Supplied passage:

▼

This year’s Eurovision Song Contest will be held with 3,500 fans in Rotterdam, the Dutch government has confirmed.
It said it will allow the event to proceed with a limited audience under strict COVID-19 measures “to ensure the health and safety of fans, crew, press and participants”.
Fans will be allowed to attend nine event shows including the 22 May final at Rotterdam Ahoy.
Audience members will take up approximately 20% of the arena’s capacity and tickets will only be made available to those who purchased tickets for the 2020 event.
All visitors will need to show a valid negative coronavirus test certificate that has been taken within 24 hours, as well as undergo a further test five days after the event.
Martin Osterdahl, executive supervisor of the event, said: “We are happy that the Dutch authorities have enabled us to welcome audiences at the three live shows and six dress rehearsals in Rotterdam in the safest possible way given the current circumstances.
“The world will be watching when we bring back the Eurovision Song Contest next month and, as millions enjoy the competition on TV and online, we are pleased that the hard work of the artists, delegations and crew will also be shared with a live audience in the Ahoy arena.”
All audience members are expected to adhere to coronavirus safety measures put in place by the Dutch government through their Fieldlab events programme.
Mr Osterdahl added that organisers will be enforcing tough COVID rules to ensure the show is staged “carefully and responsibly” with around 180 million viewers from more than 45 countries expected to be watching.
Extensive measures are also in place for crew, press and artists, while the numbers have been “scaled down considerably”, and people at the Rotterdam Ahoy being tested every 48 hours.
“Delegations are much smaller and most journalists will follow the Eurovision Song Contest from home this year in our online press centre,” he added.
All contestants for the event have now been confirmed, with the UK bringing back its act from last year, James Newman, who will perform the track Embers.
The UK, alongside France, Spain, Italy and Germany, is classed as a Big Five act, and automatically gets to perform on the night of the final.
Early favourites to take the 2021 crown include Malta, Switzerland and France.
Last year’s ticket holders will receive information on 5 May, before tickets go on sale to them on 8 May.
Organisers said there will be no general public sale for the contest.

▲

Information shown:
▼

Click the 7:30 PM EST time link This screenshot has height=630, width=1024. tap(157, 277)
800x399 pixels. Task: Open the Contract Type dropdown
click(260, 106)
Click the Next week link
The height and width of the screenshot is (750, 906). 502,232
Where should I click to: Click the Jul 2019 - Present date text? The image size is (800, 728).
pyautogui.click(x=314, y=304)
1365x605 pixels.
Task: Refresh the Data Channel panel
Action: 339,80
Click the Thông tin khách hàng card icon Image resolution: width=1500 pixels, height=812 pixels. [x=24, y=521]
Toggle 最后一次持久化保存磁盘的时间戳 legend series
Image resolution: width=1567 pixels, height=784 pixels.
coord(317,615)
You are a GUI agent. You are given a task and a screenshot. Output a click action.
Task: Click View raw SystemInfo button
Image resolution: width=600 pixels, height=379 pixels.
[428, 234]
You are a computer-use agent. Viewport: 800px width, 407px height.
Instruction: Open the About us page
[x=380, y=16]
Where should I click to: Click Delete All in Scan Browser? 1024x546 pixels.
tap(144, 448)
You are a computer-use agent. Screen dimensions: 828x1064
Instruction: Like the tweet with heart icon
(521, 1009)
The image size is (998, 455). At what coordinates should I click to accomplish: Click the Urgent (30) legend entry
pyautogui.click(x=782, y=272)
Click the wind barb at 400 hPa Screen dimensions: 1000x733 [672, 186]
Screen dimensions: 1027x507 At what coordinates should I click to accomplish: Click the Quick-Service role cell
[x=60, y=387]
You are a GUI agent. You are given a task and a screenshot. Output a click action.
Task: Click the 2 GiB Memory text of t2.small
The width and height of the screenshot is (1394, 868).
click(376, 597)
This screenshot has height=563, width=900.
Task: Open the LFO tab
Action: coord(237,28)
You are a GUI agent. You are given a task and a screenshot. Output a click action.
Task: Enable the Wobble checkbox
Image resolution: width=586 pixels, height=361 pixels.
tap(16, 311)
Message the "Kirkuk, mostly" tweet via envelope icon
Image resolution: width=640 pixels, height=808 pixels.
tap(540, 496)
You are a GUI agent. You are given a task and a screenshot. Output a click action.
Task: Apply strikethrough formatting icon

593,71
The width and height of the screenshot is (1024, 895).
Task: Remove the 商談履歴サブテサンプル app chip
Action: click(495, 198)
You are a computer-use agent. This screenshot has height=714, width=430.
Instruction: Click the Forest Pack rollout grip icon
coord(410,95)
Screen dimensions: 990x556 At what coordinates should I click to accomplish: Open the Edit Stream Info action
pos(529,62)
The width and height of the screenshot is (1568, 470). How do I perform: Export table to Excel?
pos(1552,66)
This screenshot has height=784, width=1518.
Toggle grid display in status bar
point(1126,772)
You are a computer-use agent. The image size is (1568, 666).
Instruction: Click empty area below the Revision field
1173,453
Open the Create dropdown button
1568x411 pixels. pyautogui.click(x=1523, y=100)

▲

Work item:
According to the Eurovision article, how many fans will be allowed to attend the contest in Rotterdam? The material plays no part in what follows.

Written answer:
3,500 fans.